ゆっくりとウィスキーを生のまま味わい、ハマオカは微笑を浮かべた。しかし、すぐに険のある表情を作る。そうしなければならないと、自分に言い聞かせるように劇的に表情を変えた。
「その娘、どうするって言ってた?」
「お前と一緒には行かない、だそうだ」
「・・・・・・別に俺はこの娘をお前から引き離したいわけじゃないぞ」
「知ってる」
「・・・・・・お前と一緒にいても、その娘は幸せになれない、と俺は思ってる」
「俺もそう思うさ」
「だとしたら・・・・・・なぜだ。その娘は、セダの子だろう。お前、迎えに行ったんだろ。セダはどうした」
「・・・・・・死んでいたよ。一足遅かった」
ハマオカは額を抑えて、そうか、と小さく呟いて天を仰いだ。ままならない世界に、少しばかりの後悔を滲ませる。怒りも、憎悪も感じはしない。彼がそれを表していないし、幼子もそうだ。それを差し置いて己がそれをどうこう、というのは違うようにハマオカは感じていた。
「結局、耐えられなかったのか」
「元々、彼女は病弱だったよ。仕方ないさ。今までの生活のツケが回ってきたんだ。戦いには向いていなかった。それを助長させた俺が言うのもどうか、とは思うがな」
「戦いはセダが望んだものだ。誇りを守るために彼女の一族は命を懸けるからな。俺たちは請われて戦い方を教えた。彼女たちは勝った。少なくとも復讐は果たしただろ」
「・・・・・・そうだな」
そうして彼女は去っていった。両親を、兄たちを、姉たちを、一族を虐殺した敵に復讐を果たして、彼女は兄姉の子供たちを引き取って去っていった。生きるのに最低限の金だけを持って。彼らから離れた後の彼女の生活を知ったのは、本当に最近のことで、その時はハマオカも彼も仕事が立て込んでいた。すぐに彼女のもとに行くことは出来なかった。

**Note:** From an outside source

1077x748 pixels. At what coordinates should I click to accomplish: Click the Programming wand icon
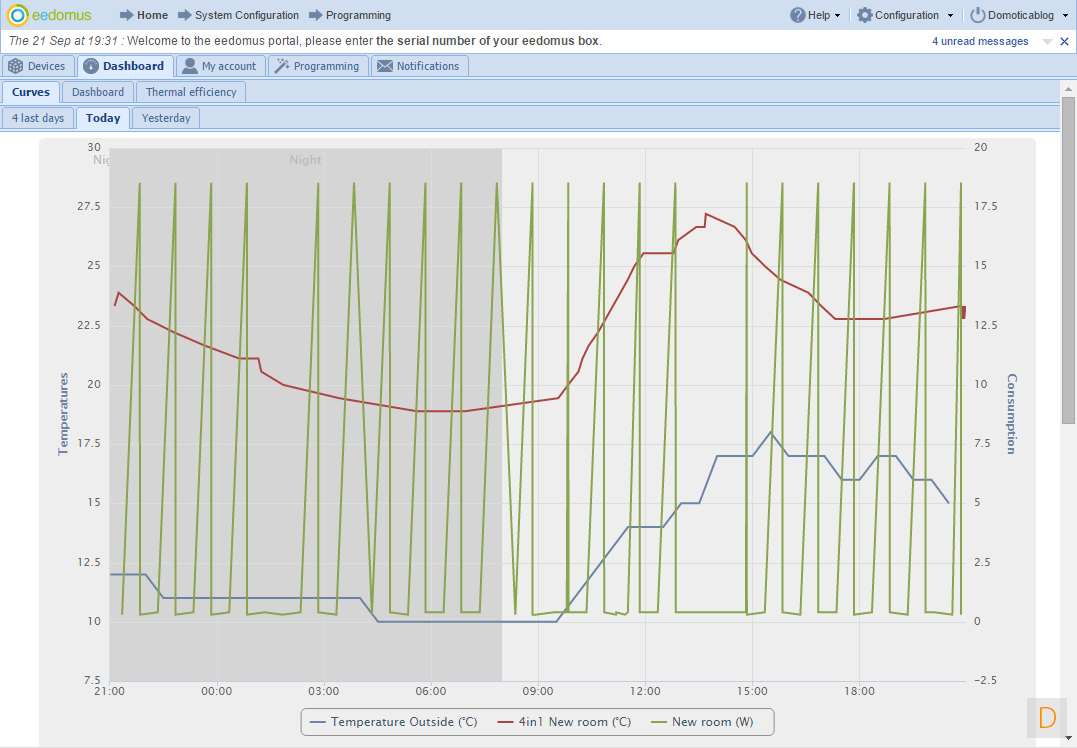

セダの死因は、頭を撃ち抜かれたことによるが、それを誘発したのは梅毒。彼女は彼から離れた後も、結局人を殺すことをやめられなかった。ナイフで人を切り裂き、その血を浴びすぎた。そうして彼女は病に侵され、結果として貧困に喘ぎ、病に耐えられずに、死んだ。
ハマオカは思う。
セダは、病に侵された自分を見られたくなかったかもしれないと。誇り高い女性だった。でも不器用だった。そんな女性が、彼に会いたいと思うだろうか。病に侵された自分を見られたくはなかったのではないだろうか。結局、早いか遅いかの違いだったのではないだろうか。セダは、彼女は、彼がどんな人間を愛するのか知っていたから。
けれど、彼はそんなことを考えるだろうか。病に侵され、弱った女を、彼は見捨てられるだろうか。見捨てはしないだろう。彼は・・・・・人を覚えることがひどく苦手で、簡単に物事を忘却する彼が、忘れることなく覚えていた女を、病を理由に捨て去ることはない・・・・・だろう、とハマオカは思う。
「ままならないな」
「世の中、そんなことばかりだ」
酷い諦観のこもった言葉にハマオカは苦笑を浮かべる。
「お前も諦めてしまえばよかったんだ。結婚して子供を作ればよかっただろうに」
「俺がか?」
く、と彼は自嘲する。そんなことをしても、何も変わることはない、と彼は嘲笑う。人は皆違う。そうである人間もいれば、そうはならない人間もいる。幸せがどこにあるのか、人それぞれだ。苦しむのも、悲しむのも、怒り狂うのも、憎むのも、その人それぞれの基準によって変わる。実際に何も変わりはしなかった。人の本質を変えることは出来なかった。
「ハマ、言ったじゃないか。世の中はままならない。そして、そんなものだ。変わりはしない、何もな」
「お前は変える努力をしなかっただけだ」
「・・・・・ああ、知ってるよ」
彼は立ち上がった。
「どこ行くんだ?」
「ベッドにおいて来る。いつまでもこのままというわけにはいかないだろう」
抱き上げた幼子を軽く揺すって見せるが起きる気配を見せない。抱き上げ続けるのもいい加減疲れたんだ、そう言って別の部屋に向かって歩いていく。
その後ろ姿を見て、ハマオカはため息をついた。